Dalmarknock and Ibrox Primaries in Glasgow both opened kids clubs’ every weekday throughout July as part of the Food, Families, Futures Programme run by charity Children in Scotland.
The schools offered meals and activities for famiies that struggle financially without free school meals.
The club provided a healthy lunch, a range of activities and games for children, and an opportunity for families to socialise with each other, school staff and community partners.
Children in Scotland set up the programme in response to schools reporting that many parents faced severe difficulties during holiday periods when they had no entitlement to free school meals.
Dalmarnock Primary in Glasgow has a roll of 398 pupils, of which 56 per cent are registered for free school meals, while Ibrox has 250 nursery and primary school children and take up of free meals is 54.5 per cent.
A total of 80 children registered to attend the Dalmarnock club, which had 50 places, and 60 registered for the Ibrox holiday club’s 40 places.
The schools operated a waiting list and managed to accommodate some extra families on a day-to-day basis.
Dalmarnock Primary headteacher Nancy Clunie said, ‘The support shown for this project by the families is testament to the central role schools can play in providing support for their local communities. Everyone involved has had a great deal of fun, made new friends and learnt new things.’
Jackie Brock, chief executive of Children in Scotland said, ‘For some families, particularly those who receive free school meals, the school holidays can be a struggle. It’s not just the inevitable increase in the food bill but the pressures associated with finding appropriate childcare and activities for their children. These are all issues that exacerbate inequality.’

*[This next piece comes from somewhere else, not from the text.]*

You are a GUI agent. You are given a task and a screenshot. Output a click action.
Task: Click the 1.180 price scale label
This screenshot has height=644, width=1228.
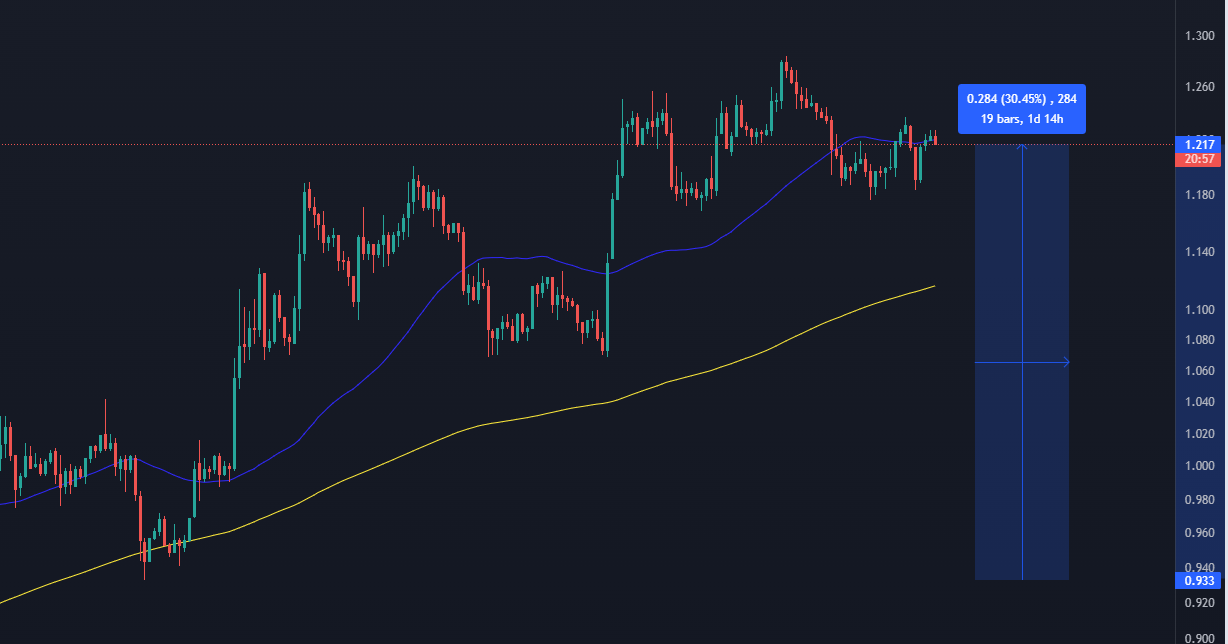click(1199, 194)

‘We believe keeping more schools open, free of charge, during the holidays could play a key role in tackling Scotland’s inequality challenge and be at the forefront of measures to reduce the attainment gap.’

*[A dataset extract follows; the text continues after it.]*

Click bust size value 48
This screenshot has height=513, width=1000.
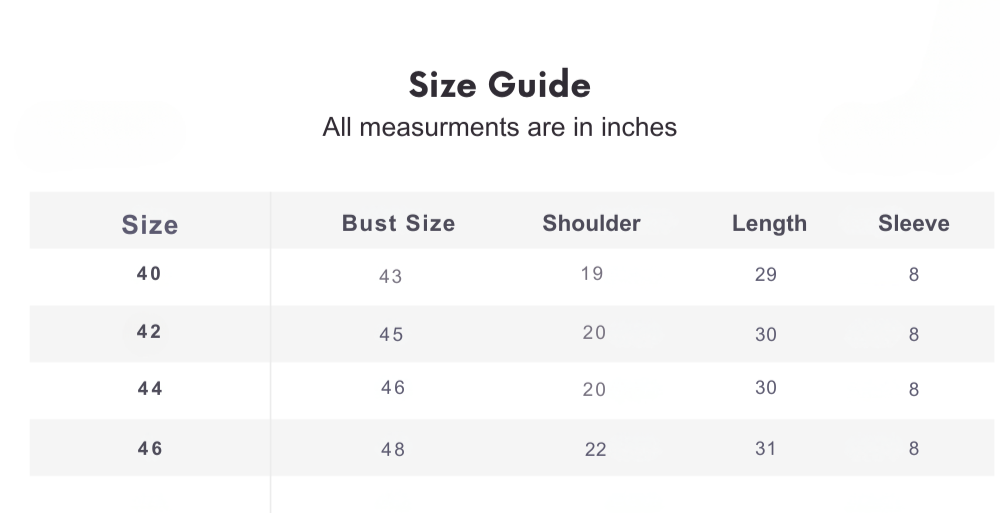tap(393, 450)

The Food Families Futures programme will be evaluated by Professor Greta Defeyter, the director of Northumbria University’s Healthy Living research unit. She is a leading researcher on breakfast clubs, recently presenting a study to an All Party Parliamentary Group on Holiday Hunger.
The study found more than six out of ten parents with household incomes less than £25,000 per year struggled to feed their families outside of term-time – with 93 per cent of low-income parents saying they skipped at least one meal a day to make sure their children are fed.
Also this week, the headteacher of a community free school has been lambasted in the press for forcing pupils whose parents were behind on lunch payments to eat sandwiches in isolation.
A letter sent from the school to a parent was published in the Daily Mail. It said, ‘You are currently £75 overdue. If this full amount is not received within this week your child will be placed in Lunch Isolation from Monday 13th June. They will receive a sandwich and a piece of fruit only. They will spend the entire 60-minutes period in lunch isolation.’
Katharine Birbalsingh, head of Michaela community school in Wembley, defended the policy saying that it did not apply to pupils on free school meals – more than 20 per cent of attending children – or those with money problems.